Until you’re clear on who and what, you can’t develop your course. Your positioning will be all wrong.
Know the “guaranteed” results of your course
You can’t actually guarantee results from your course, because you can’t MAKE somebody do what you’re telling them to do in the course. The guarantee is more for your positioning because the actual results are up to them.
Maybe my husband wants to teach a gardening course to people who live in urban areas and want to grow their own vegetables but don’t have the space or knowledge to do it. His solution is the course he builds about gardening for them. And the guaranteed result is that they end up having a vegetable garden that sustains them without killing it.
Let’s talk about audiences now…
You DO have to have an audience to create and sell a course. But your audience doesn’t have to be huge.
Here’s where the problem lies: if you already have a service-based business for example, then you HAVE an audience.
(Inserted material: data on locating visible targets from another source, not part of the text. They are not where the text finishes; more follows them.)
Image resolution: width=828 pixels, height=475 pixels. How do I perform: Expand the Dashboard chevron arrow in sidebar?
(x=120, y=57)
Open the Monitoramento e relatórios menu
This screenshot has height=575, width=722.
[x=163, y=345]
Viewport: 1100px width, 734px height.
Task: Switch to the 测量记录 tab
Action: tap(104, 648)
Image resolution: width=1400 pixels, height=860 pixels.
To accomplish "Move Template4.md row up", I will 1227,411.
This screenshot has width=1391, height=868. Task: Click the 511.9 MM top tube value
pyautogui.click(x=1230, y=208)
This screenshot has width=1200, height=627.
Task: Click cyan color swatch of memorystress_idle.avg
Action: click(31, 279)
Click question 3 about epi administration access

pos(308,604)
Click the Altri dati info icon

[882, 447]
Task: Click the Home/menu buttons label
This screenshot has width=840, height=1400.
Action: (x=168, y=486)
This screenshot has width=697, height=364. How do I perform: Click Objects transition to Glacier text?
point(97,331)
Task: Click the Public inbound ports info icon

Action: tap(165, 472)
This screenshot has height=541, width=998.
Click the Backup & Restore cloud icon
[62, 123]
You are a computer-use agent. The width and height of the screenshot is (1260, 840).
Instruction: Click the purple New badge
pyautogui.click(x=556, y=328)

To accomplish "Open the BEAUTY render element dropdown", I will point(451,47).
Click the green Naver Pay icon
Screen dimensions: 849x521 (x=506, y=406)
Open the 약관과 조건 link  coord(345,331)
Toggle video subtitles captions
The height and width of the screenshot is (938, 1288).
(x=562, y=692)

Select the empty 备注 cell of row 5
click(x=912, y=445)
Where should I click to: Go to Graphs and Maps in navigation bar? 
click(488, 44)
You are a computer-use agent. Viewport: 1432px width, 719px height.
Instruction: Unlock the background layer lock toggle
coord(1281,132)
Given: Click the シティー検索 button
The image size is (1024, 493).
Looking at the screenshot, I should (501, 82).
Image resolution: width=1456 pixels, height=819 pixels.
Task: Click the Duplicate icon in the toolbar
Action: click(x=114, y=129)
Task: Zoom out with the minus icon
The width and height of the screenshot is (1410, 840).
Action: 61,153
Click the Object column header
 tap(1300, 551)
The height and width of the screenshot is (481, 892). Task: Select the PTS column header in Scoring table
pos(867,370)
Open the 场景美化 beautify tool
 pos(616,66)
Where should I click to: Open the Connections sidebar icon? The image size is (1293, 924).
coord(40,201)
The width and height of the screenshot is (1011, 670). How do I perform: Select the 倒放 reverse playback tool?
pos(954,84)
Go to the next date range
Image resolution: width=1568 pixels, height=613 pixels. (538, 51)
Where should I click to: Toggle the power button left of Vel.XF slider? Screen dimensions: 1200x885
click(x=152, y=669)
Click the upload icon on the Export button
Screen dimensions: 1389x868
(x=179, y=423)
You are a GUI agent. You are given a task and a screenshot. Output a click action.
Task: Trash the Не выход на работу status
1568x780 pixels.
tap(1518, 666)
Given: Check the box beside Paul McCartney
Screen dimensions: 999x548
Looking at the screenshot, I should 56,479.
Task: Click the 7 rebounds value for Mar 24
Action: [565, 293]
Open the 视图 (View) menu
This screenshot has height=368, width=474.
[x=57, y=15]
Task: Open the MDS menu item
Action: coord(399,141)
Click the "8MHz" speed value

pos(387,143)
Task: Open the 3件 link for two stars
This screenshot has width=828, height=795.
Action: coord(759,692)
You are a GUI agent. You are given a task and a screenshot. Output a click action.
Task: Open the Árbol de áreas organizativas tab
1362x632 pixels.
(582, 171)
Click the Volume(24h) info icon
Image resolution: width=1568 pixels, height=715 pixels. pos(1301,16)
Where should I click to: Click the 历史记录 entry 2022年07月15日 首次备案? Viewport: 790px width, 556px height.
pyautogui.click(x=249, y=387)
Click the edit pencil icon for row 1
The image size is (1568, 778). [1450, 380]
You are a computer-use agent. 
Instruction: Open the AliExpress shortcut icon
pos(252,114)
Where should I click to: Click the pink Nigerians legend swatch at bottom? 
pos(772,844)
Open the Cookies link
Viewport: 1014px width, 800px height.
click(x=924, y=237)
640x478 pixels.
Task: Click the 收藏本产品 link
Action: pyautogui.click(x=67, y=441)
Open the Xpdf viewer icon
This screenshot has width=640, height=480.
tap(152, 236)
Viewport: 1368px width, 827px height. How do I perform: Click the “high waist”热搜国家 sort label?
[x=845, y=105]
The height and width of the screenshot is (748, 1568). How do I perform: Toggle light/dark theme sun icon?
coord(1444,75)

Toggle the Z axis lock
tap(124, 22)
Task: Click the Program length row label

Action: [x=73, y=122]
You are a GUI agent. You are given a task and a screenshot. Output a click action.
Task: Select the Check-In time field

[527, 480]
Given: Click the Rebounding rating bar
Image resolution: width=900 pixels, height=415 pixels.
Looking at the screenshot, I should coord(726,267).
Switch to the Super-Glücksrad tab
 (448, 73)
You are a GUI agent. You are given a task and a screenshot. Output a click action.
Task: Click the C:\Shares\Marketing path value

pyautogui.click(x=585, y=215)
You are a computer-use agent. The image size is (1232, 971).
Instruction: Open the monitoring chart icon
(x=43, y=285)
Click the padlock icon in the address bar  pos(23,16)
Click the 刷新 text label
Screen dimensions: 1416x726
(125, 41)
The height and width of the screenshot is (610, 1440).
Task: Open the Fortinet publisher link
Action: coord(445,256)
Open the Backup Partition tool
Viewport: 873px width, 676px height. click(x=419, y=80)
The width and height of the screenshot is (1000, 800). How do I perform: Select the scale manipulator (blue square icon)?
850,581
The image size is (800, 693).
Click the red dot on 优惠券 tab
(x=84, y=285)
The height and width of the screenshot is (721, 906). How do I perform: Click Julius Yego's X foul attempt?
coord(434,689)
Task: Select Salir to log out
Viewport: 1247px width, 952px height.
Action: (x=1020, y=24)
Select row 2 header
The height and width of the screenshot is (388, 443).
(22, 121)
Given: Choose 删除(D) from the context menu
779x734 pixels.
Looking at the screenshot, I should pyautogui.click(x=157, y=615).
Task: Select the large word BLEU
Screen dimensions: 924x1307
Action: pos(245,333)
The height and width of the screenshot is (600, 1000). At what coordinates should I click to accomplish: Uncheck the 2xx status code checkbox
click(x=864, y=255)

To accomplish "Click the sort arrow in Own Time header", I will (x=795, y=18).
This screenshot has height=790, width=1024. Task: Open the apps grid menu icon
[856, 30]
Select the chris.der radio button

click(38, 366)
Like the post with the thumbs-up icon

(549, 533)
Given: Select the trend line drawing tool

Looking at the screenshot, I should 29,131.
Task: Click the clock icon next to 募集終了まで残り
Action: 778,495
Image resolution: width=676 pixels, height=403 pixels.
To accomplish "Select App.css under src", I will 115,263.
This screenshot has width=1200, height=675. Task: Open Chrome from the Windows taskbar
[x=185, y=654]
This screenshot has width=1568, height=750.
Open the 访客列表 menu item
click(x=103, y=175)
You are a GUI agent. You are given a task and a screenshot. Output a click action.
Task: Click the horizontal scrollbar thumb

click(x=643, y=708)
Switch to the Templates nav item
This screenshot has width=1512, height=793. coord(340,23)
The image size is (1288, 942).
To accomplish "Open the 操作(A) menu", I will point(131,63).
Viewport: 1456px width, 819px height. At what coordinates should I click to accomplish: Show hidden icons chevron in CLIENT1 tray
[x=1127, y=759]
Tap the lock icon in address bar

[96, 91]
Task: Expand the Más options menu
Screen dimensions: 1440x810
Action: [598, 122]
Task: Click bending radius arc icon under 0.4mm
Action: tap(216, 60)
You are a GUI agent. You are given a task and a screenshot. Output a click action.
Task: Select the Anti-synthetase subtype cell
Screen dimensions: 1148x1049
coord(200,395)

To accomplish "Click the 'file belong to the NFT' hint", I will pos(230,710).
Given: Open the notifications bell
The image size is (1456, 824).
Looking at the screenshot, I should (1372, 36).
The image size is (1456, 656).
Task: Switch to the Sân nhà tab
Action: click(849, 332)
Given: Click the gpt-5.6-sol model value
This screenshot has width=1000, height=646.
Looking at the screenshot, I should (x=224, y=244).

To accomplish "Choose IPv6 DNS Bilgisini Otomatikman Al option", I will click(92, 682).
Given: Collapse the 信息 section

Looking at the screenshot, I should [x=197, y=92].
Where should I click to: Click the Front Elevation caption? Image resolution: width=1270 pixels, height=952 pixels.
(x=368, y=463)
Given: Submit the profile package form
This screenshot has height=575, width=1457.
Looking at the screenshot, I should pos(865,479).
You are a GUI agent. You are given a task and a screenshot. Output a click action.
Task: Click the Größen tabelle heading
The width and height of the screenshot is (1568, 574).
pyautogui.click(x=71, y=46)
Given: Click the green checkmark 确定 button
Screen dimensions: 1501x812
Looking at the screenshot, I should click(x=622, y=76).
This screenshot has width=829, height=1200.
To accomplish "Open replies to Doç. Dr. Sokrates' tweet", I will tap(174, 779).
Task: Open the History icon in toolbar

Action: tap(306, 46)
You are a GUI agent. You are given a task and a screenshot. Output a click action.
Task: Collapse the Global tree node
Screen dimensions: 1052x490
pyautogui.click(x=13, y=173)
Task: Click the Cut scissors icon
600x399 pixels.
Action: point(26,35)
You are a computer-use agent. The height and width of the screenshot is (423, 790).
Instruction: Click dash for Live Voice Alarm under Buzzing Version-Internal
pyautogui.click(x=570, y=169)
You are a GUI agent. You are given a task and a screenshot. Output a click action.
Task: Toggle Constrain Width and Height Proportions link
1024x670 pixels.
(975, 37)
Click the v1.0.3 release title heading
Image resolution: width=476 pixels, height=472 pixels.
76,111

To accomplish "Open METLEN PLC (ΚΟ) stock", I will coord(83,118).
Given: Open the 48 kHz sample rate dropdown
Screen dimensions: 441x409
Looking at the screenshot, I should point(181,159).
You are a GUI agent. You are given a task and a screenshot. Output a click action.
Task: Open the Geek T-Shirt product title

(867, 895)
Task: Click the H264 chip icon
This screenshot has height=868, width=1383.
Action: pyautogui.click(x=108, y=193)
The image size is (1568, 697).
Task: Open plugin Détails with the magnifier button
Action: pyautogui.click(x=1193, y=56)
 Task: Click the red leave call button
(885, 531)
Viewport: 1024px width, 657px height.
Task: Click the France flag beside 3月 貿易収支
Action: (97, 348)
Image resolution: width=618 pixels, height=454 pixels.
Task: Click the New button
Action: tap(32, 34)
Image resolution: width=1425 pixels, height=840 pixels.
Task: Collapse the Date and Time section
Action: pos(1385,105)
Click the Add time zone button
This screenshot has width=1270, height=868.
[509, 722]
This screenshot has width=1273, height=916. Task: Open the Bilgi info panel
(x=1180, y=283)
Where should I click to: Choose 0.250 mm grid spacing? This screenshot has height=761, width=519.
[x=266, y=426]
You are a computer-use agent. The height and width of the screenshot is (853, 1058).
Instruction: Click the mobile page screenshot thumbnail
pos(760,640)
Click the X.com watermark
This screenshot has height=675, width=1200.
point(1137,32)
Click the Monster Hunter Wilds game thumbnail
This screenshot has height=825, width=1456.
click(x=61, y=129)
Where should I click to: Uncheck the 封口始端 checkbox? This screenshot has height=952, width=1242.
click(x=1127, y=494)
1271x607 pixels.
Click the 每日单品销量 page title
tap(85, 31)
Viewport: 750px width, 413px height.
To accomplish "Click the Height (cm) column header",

But that audience probably is NOT the same people that you’d want to talk to in a course.
If you only have 200 people in your audience, but all of those people fit your ideal client perfectly, there are tons of possibilities! But if you have an audience of 200 that aren’t the right fit for your course, you likely won’t see success.
If you feel stuck because you don’t have a big audience, DON’T!
Course audience vs. current business audience
You do need an audience, but it doesn’t need to be big. What you need is a focused audience that is EXACTLY the people you’re going to sell the course to.
There tends to be a disconnect between current business and course business. Maybe you have 10,000 followers somewhere, but they are current business audience and not course business audience. You’ll see that disconnect when you try to sell your course.
You don’t need a big audience, but you need a focused audience. And you can’t get in front of that audience until you know exactly who they are and what problem you’re solving.
See how it all goes back to those ideas?
So, are you ready to create a course?
If you know who you're talking to, what their problem is, and how you're solving it with tangible results, then you're ready to create a course. You just might need some time to build up an audience. But trust me, it doesn't have to take that long.